Prof. Dr Muhammad Afzaal

Allama Iqbal is the only universal reformer who got modern highest education along with the ancient learning. He aroused revolutionary spirit in the nation through his poetry. Sufi and Islamic thought are prominent of his poetry.

His poetry has been translated in Spanish, Chinese, Japanese, English and several other languages. He is considered as one of the greatest philosophers.

Allama Iqbal envisioned a Muslim state in the sub continent when nobody thinking about it. He was the harbinger of Pakistan Movement and freedom struggle.

He did not believe in any system separated from religion and declared that religion and politics cannot be separate entities. Iqbal firmly believed in the separate identity of the Muslims as a nation. He declared, “India is a continent of human being belonging to different languages and professing different religions. To make a constitution on the conception of homogeneous India is to prepare for civil war. I, therefore demand the formation of the consolidated Muslim state in the best interest of Muslims.” Bang-i-Darra’s was the first book of Allama Iqbal, which was published in 1924. It was written in three distinct phases of his life. The poems he wrote up to 1905 – (the year Iqbal left for England) reflects patriotism and imagery of nature, that includes the Tarana-e-Hind (The song of India), and another poem Tarana-e-Milli (the song of community).

Iqbal also wrote two books on the topic of ‘The Development of Metaphysics in Persia’ and ‘The reconstruction of religious thought in Islam’ besides his Urdu and Persian literary works. He revealed his thoughts regarding Persian ideology and Islamic Sufism – in particular, his beliefs that Islamic Sufism activates the searching soul to a superior perception of life. He also discussed philosophy, God and the meaning of prayer, human spirit and Muslim culture.

In 1915 he wrote long Persian poem Asrar-e khudi (The Secrets of the Self). He wrote in Persian because he sought to address his appeal to the entire Muslim world.

Iqbal’s later publications of poetry in Urdu were Bal-e Jibril (1935; “Gabriel’s Wing”), Zarb-e kalim (1937; “The Blow of Moses”), and the posthumous Armaghan-e Hijaz (1938; “Gift of the Hejaz”), which contained verses in both Urdu and Persian. He is considered as the greatest poet of Urdu in the 20th century. 

On his return from Europe he practiced law, but his fame came from his Persian and Urdu language poetry.
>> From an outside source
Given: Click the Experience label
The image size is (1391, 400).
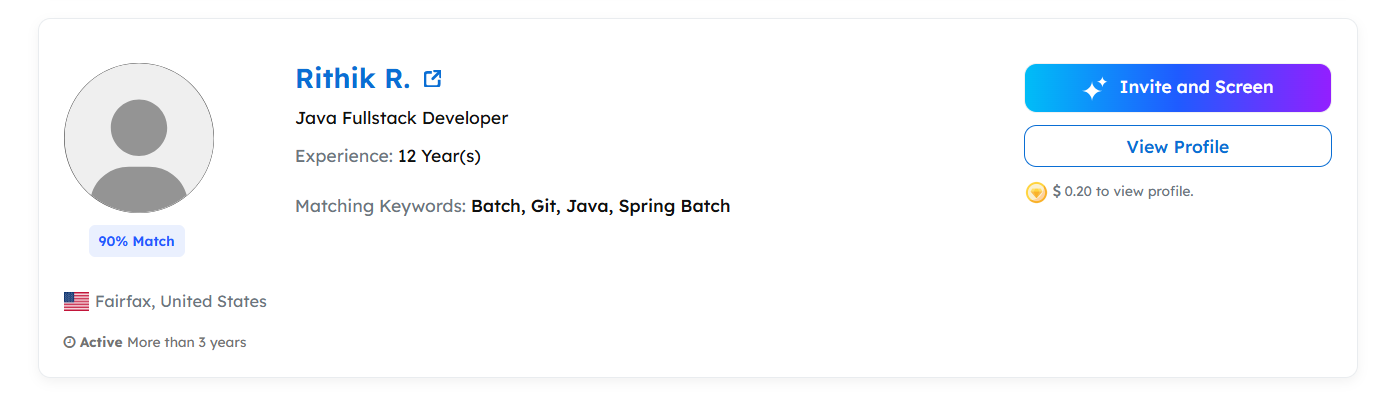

Through poetic symposia and in a milieu in which memorizing verse was customary, his poetry became widely known, even among the illiterate.
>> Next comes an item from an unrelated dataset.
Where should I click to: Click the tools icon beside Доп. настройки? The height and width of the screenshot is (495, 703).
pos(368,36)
During this time Iqbal began working with the Muslim League. At the annual session of the League at Allahabad, in 1930, he gave the presidential address, in which he made a famous statement that the Muslims of northwestern India should demand, status as a separate state.

His entry into politics was greatly welcomed by the Muslims where a trustworthy companion of the Quaid-i-Azam was badly needed. Allama Iqbal proved a great political leader and a reliable companion of the Quaid-i-Azam. He awakened the Muslims of the subcontinent with his stirring verses to demand a separate homeland. Iqbal considered Islam a complete code of life. He said, I am fully convinced that the Muslims of India will ultimately have to establish a separate homeland as they cannot live with Hindus in the united India. He advised the Muslims to understand their real position and shed away their mental confusion and narrow approach to life. He clarified the glorious image of the Muslim Ummah.

Iqbal’s views on the Western world were applauded by men including United States Supreme Court Associate Justice William O. Douglas, who said that Iqbal’s beliefs had “universal appeal”. In his Soviet biography N. P. Anikoy wrote:

“Iqbal is great for his passionate condemnation of weak will and passiveness, his angry protest against inequality, discrimination and oppression in all forms i.e., economic, social, political, national, racial, religious, etc., his preaching of optimism, an active attitude towards life and man’s high purpose in the world.”